BoxcarsAI / boxcars

Building applications with composability using Boxcars with LLM's. Inspired by LangChain.
MIT License
434 stars 39 forks source link

meta data with vector store #64

Closed francis closed 11 months ago

francis commented 1 year ago

Vector search is good for capturing semantically similar texts, but other systems are adding the ability to store meta data with each vector that can be used in union with the vector search to find things.

@jaigouk - since you wrote the vector store, is this concept there already, or can it be added with a little work?

+++++

» **Set of tasks**
a – Rewrite the paragraph of the vector store issue above that begins "Vector search is good" in a single shorter sentence that keeps its main facts.
b – Pick up the vector store issue above after its last sentence and continue it.

» **Extracted material**
+++++

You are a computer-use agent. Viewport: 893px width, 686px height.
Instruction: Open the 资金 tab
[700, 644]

+++++

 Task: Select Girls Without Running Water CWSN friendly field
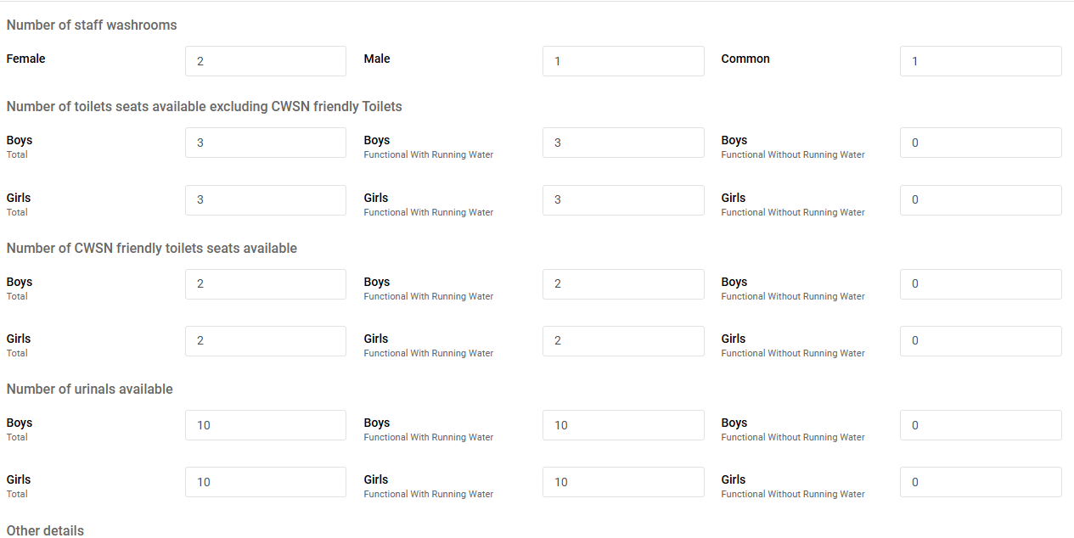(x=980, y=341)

+++++

» **Task results**
a – Vector search finds semantically similar texts, but other systems now also store metadata with each vector so it can be combined with the search to find things.

b –
obie commented 1 year ago

Marqo is great for this. Can include a filter expression in the query to scope the search down to certain end users, for instance. On May 1, 2023, 4:18 PM -0600, Francis @.***>, wrote:

Vector search is good for capturing semantically similar texts, but other systems are adding the ability to store meta data with each vector that can be used in union with the vector search to find things. @jaigouk - since you wrote the vector store, is this concept there already, or can it be added with a little work? — Reply to this email directly, view it on GitHub, or unsubscribe. You are receiving this because you are subscribed to this thread.Message ID: @.***>

jaigouk commented 1 year ago

update: the file is visible with this PR https://github.com/BoxcarsAI/boxcars/pull/65

@francis something like this? https://github.com/jaigouk/boxcars/blob/feature/add-in-memory-vector-store/lib/boxcars/boxcar/vector_stores/document.rb

class Document
      attr_accessor :page_content, :metadata

      def initialize(fields = {})
        @page_content = fields[:page_content] || ""
        @metadata = fields[:metadata] || {}
      end

here is a spec that is using that structure. not the metadata directly.

it would be nice to have a use case or examples for that.

and i need to clean up hnswlib search after in_memory is done.

francis commented 1 year ago

Yes, I think this is on the right path @jaigouk

francis commented 1 year ago

@obie - I will see what I can learn about Marqo. Thank you for the pointer.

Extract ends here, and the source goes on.